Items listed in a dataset
-=-=-

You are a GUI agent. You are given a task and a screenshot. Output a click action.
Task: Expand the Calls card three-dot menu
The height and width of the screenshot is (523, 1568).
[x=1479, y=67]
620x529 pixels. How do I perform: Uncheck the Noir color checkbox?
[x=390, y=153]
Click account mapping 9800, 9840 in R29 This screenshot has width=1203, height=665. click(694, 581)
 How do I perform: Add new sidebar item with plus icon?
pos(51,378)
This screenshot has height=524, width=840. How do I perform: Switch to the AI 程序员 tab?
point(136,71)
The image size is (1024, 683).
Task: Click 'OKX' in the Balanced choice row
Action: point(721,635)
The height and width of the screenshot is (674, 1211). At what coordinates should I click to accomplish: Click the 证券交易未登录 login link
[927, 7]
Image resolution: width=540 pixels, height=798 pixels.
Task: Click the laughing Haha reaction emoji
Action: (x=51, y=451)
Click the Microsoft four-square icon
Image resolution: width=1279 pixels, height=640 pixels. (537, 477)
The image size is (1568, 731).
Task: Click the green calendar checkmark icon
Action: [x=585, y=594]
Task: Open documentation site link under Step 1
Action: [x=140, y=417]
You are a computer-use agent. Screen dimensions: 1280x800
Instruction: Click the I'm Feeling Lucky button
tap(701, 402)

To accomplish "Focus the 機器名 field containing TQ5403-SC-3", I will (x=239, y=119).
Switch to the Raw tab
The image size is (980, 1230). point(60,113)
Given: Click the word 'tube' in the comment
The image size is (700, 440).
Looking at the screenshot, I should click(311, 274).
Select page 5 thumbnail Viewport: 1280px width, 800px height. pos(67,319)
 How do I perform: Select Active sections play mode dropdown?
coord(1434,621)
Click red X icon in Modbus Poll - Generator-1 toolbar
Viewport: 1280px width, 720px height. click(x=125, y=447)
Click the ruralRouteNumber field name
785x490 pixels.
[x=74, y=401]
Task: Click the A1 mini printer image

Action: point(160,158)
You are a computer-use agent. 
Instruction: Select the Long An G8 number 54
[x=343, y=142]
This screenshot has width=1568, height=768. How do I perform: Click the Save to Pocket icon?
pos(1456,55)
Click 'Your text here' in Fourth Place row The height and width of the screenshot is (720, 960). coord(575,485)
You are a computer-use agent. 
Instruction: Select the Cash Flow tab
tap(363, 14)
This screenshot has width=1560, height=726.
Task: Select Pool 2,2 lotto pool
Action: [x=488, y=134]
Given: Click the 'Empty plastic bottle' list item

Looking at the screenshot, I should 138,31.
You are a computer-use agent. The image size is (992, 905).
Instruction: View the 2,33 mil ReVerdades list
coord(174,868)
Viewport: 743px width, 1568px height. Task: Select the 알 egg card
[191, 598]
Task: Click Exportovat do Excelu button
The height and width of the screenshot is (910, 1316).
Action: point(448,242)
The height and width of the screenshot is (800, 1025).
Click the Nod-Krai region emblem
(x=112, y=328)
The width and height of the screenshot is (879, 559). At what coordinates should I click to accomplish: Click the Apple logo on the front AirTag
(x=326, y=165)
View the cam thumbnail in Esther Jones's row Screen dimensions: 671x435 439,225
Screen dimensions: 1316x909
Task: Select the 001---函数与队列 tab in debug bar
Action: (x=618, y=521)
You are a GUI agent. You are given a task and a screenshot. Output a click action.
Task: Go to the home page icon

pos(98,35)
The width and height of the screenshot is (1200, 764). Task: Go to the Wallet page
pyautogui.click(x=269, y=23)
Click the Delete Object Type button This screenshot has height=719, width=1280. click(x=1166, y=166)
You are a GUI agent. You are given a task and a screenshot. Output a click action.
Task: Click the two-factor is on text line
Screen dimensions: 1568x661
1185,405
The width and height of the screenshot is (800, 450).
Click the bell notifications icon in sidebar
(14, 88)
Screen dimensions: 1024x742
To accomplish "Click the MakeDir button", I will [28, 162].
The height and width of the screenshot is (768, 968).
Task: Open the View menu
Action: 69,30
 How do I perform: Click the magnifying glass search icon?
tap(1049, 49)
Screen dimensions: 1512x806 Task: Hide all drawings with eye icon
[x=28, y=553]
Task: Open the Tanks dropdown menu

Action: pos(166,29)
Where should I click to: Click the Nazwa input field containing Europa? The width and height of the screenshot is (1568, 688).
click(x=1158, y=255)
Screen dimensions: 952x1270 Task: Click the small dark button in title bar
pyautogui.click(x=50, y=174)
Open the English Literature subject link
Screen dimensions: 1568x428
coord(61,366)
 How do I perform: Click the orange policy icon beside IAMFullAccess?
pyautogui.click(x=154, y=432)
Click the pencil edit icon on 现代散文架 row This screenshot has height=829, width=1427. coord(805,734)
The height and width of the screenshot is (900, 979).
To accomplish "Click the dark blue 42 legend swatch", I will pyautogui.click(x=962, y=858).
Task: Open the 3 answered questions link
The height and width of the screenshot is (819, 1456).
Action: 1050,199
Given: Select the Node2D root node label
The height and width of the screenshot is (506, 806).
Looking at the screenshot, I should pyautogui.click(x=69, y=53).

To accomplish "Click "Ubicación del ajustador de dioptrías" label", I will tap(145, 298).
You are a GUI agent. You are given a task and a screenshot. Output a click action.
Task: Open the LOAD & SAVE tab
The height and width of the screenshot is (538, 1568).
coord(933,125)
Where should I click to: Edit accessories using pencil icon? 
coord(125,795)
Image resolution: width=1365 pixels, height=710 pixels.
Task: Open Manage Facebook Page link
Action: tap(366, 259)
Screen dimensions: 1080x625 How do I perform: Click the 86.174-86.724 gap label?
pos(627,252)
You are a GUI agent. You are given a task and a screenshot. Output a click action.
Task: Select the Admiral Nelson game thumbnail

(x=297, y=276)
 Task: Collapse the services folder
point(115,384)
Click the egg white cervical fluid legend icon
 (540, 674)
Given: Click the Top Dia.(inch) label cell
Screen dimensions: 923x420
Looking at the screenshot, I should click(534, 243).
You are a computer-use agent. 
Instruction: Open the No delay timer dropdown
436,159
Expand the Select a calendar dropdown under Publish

-=-=-

▸ **Exercise directions**: Each line of the data that holds the word "Expand" should be copied.

▸ **Written answer**:
Task: Expand the Calls card three-dot menu
Expand the Select a calendar dropdown under Publish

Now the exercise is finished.